L’Iran dispose pourtant de réserves gigantesques (137 milliards de barils). Il sera avec l’Arabie Saoudite et la Russie, le pays qui produira le plus longtemps du précieux liquide noir. Mais la production iranienne de pétrole stagne ou régresse alors que la consommation intérieure de produits pétroliers est en hausse régulière de 4 % par an. Faute de capacités suffisantes de raffinage, l’Iran doit même importer 40 % de son essence. Avec 70 millions d’habitants et un développement économique rapide (5 à 7 % par an), l’Iran est devenu un grand pays consommateur d’énergie (15e rang mondial) et non plus seulement un producteur.
En extrapolant ces tendances, il est possible que l’Iran soit déficitaire en matière pétrolière à une date qui peut être discutée (5), mais qui met en évidence la complexité nouvelle des rapports entre détention de réserves, production, consommation, investissements et relations politiques. De plus, l’Iran, comme tous les autres pays, verra sa production rapidement décliner après avoir atteint son pic de production. En Iran, on a pris conscience de la nécessité de rentabiliser au mieux ces ressources fossiles limitées qui ont dominé le xxe siècle. On insiste sur le « pillage » du pétrole par les pays consommateurs en oubliant le gaspillage des gouvernements iraniens successifs qui ont tous cédé aux facilités de l’économie de rente. En juin 2007, le rationnement de l’essence et l’augmentation du prix (1 000 rials, soit 9 centimes d’euro le litre) sont réalistes, mais on est encore loin d’une gestion rationnelle de ce qui continue de faire la fortune plus ou moins légale des élites et des organisations paraétatiques.

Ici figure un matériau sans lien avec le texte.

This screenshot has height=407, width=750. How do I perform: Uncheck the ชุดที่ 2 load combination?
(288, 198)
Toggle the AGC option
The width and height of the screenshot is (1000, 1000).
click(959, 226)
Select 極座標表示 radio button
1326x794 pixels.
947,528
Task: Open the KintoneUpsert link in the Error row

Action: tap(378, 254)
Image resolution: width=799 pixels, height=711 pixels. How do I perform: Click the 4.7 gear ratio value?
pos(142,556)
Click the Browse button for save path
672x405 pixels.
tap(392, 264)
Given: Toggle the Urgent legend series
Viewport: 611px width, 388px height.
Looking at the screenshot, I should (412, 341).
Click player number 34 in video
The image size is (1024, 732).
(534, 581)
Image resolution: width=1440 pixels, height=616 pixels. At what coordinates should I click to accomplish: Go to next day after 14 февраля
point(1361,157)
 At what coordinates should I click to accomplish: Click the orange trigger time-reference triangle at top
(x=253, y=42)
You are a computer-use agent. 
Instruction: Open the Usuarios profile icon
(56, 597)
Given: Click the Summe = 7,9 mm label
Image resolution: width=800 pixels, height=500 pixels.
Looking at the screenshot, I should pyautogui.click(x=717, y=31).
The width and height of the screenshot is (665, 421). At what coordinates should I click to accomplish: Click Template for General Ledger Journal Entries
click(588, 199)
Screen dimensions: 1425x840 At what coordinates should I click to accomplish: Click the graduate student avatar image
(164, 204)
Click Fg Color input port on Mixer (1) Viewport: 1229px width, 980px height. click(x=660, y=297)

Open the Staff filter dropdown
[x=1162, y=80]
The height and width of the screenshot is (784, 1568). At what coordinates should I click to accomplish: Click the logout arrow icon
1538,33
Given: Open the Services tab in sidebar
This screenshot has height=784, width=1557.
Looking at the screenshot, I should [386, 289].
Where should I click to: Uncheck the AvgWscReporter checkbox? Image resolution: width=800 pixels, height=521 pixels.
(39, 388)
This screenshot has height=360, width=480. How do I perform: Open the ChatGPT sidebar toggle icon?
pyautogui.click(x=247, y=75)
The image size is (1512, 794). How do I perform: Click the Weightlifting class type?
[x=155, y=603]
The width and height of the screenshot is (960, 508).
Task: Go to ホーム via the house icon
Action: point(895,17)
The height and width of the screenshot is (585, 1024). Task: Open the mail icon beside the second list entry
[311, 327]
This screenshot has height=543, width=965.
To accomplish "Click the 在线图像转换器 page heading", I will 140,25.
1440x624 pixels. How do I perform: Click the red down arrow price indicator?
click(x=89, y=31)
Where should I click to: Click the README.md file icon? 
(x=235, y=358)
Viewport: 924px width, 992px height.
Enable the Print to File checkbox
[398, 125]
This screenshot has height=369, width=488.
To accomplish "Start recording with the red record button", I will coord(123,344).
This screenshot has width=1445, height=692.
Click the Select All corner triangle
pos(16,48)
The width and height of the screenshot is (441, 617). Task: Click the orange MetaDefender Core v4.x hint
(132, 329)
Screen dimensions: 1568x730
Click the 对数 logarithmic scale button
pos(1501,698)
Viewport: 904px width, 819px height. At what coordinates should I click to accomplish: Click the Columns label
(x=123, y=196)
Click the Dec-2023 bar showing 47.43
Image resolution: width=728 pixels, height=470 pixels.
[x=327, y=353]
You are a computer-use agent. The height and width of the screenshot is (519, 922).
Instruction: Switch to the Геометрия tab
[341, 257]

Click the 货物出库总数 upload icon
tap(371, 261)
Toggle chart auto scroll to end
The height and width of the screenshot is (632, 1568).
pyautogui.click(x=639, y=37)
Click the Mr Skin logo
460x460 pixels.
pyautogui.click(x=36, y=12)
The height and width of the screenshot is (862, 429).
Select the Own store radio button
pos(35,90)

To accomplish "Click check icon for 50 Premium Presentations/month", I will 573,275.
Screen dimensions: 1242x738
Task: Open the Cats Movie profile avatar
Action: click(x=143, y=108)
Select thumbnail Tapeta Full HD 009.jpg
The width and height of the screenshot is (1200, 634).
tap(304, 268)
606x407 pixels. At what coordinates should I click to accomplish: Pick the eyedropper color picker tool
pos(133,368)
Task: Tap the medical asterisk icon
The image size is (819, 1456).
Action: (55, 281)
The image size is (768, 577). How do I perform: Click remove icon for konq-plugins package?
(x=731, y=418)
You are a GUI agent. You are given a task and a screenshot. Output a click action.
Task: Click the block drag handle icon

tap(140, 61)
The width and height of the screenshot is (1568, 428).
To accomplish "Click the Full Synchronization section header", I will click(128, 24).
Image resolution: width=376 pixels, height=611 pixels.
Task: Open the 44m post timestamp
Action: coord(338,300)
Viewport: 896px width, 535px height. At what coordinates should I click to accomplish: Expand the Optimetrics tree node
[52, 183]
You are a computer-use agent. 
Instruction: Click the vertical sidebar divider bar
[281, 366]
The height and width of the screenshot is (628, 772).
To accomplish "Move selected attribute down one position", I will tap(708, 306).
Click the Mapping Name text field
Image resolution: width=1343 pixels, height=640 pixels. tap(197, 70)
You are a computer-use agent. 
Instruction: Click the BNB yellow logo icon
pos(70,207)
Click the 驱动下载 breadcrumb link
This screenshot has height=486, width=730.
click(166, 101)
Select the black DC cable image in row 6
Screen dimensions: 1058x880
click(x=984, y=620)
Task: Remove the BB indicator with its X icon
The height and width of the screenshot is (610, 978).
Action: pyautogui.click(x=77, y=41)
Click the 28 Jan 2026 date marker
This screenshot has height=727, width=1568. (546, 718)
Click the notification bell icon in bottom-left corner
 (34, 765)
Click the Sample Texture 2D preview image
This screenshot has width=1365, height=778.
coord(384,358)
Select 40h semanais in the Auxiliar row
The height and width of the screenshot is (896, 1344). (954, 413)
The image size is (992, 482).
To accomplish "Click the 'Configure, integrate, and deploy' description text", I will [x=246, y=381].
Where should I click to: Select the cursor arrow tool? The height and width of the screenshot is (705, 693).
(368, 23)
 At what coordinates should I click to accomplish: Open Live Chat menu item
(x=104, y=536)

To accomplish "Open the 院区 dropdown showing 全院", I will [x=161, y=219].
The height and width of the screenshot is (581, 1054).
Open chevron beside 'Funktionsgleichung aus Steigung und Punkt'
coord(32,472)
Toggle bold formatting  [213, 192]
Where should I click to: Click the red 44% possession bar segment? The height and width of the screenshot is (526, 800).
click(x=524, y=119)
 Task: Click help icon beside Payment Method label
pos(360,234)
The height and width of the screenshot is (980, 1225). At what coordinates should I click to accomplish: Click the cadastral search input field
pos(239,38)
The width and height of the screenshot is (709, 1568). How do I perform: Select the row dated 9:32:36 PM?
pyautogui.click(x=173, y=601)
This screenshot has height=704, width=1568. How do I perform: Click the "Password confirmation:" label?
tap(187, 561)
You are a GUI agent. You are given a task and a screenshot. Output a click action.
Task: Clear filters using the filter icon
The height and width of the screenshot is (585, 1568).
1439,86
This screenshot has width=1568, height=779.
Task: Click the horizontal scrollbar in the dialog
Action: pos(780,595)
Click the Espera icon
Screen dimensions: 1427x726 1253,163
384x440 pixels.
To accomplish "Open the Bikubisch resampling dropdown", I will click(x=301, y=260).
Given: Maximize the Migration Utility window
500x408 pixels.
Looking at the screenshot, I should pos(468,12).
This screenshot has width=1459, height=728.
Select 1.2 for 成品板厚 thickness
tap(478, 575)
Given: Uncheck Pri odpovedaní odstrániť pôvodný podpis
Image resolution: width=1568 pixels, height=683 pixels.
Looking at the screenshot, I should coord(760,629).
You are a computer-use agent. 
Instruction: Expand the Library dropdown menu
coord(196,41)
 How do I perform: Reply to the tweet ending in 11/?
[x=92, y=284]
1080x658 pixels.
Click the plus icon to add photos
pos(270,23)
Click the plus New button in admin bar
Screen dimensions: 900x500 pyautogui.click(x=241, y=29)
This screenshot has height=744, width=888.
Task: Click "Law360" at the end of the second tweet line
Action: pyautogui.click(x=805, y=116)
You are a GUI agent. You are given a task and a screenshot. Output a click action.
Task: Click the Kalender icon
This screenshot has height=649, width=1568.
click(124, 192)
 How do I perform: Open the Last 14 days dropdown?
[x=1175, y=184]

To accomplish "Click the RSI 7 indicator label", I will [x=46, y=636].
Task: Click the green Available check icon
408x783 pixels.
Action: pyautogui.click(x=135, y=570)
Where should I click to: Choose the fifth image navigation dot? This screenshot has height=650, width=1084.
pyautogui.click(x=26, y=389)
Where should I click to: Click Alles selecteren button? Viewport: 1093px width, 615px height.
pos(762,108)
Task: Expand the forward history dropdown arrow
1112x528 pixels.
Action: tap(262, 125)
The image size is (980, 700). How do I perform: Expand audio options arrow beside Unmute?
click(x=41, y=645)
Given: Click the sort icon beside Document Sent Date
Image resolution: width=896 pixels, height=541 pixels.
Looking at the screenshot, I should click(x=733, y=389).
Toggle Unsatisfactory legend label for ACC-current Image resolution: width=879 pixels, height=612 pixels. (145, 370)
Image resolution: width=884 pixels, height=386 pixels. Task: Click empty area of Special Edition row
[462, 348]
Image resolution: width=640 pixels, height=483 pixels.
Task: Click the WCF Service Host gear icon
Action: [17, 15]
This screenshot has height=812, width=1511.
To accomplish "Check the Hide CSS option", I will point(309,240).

Au niveau international, l’arme du pétrole reste au cœur des scénarios pour contraindre l’Iran à appliquer les résolutions de l’Onu sur le nucléaire. Aux États-Unis, un « Devestment Act » est à l’étude par les sénateurs Sam Brownback (républicain) et Barack Obama (démocrate) pour contraindre les entreprises étrangères à quitter le pays. On parle de bloquer le détroit d’Ormuz aux navires transportant du pétrole entrant ou sortant d’Iran, tandis que l’Iran menace en retour de bloquer le détroit par où passe 60 % du pétrole mondial. Autant de scénarios irréalistes fondés sur la situation de 1951. À cette époque le Royaume-Uni et les États-Unis étaient sans rivaux dans la région, les autres pays du golfe Persique n’exportaient pas leur pétrole, la Chine et le Japon n’étaient pas dépendants du pétrole iranien. L’Iran était alors un pays sans cadres ni ingénieurs et ne consommait que très peu de pétrole. La « guerre du pétrole » conserve son impact médiatique. La volonté actuelle de sanctionner l’Iran, pays de « l’Axe du mal », est bien réelle, mais on peut aussi se demander si les États-Unis ne cherchent pas à faire place nette avant de retrouver leur place sur le marché iranien.